Podemos aceitar, em uma situação extrema como a que vivemos no dia de hoje em Porto Alegre, por exemplo, restrições radicais, mas os órgãos de imprensa e, especialmente, o Ministério Público e parlamentares, precisam exigir das autoridades transparência em relação aos questionamentos feitos acima. Essa transparência, a fim de evitar o esquecimento e a desmobilização da sociedade, da opinião pública e dos órgãos fiscalizadores do Poder Público, deverá ser,  no mínimo, semanal. Ora, se há boletins quase diários de mortos, contaminados, curados e vacinados, é preciso haver, com a mesma frequência, e acompanhando o mesmo boletim, a informação, no mínimo, de quantos leitos foram abertos para o tratamento da COVID (discriminando-se leitos de UTI, leitos de pós-COVID, leitos de triagem e todo tipo de espaço hospitalar necessário para o combate à doença em todas as suas fases), quantos foram fechados, quantos profissionais específicos (médicos, enfermeiros etc) estão na linha de frente diária, e em quais hospitais, e quantos foram habilitados ou se encontram em fase de habilitação.

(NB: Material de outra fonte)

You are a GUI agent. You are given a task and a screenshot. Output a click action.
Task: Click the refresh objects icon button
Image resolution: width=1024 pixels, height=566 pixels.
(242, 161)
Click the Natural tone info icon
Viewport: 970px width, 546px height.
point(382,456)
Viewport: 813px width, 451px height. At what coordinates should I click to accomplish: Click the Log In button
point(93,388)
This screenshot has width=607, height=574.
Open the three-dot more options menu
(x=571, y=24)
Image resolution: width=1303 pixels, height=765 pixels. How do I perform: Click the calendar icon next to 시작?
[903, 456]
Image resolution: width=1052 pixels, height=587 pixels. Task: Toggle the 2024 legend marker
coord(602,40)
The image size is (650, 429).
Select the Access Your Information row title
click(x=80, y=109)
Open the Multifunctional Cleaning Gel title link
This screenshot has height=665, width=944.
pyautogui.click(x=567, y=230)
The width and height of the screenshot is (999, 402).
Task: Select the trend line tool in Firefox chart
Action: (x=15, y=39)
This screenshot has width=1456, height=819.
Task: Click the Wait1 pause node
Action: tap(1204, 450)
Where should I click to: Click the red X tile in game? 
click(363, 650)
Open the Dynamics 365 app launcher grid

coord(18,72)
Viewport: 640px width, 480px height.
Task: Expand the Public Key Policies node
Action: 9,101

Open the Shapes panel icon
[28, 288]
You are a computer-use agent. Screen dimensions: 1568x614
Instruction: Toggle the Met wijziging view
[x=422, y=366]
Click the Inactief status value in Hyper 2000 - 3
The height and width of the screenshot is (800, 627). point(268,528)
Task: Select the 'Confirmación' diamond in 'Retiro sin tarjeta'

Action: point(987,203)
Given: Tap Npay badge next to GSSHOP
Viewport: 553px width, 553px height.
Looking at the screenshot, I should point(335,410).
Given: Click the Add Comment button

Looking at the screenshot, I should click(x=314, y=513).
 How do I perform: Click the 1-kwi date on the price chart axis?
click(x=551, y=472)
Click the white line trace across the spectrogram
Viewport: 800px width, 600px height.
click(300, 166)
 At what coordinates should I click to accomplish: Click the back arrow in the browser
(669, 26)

Nesse último caso, a informação deverá ser acompanhada da previsão de quando os profissionais “entrarão em combate”.

 Repito: esse boletim do “exército anti-Covid” precisa acompanhar os demais, deverá integrar as estatísticas semanais. Isso porque, sem essas informações, não podemos cobrar adequadamente, e de forma racional e objetiva, nossos governantes.  Ora, nós, como população, podemos nos entocar para escapar do bombardeio, mas apenas o esforço de guerra comandado pelos gestores públicos permitirá uma vitória. Em caso de derrota, total ou parcial, a transparência é necessária para que nossos “líderes” (as aspas se justificam pela covardia, incompetência ou malícia de alguns) possam ser responsabilizados na proporção de sua negligência, imperícia ou imprudência.

 Voltando para Porto Alegre, pergunto ao sr. Prefeito Sebastião Melo: e aí? O que tem sido feito nesse sentido? Aceito, como introdução à nova política de transparência, uma informação dos últimos 365 dias sem que o senhor seja o responsável pelo que temos até aqui. Porém, a partir de então, eu, como cidadão, por uma questão de transparência do Poder Público, exijo esse boletim semanal. Em uma crise como a atual, muito mais do que sanitária, mas de ampla violação de direitos humanos, a população até pode se submeter, por medo e necessidade de autopreservação, a todas essas restrições, mas esteja certo de que nossa possível ruína será acompanhada da sua responsabilização civil, administrativa e penal. Quer fugir dela? Então, no mínimo, seja transparente.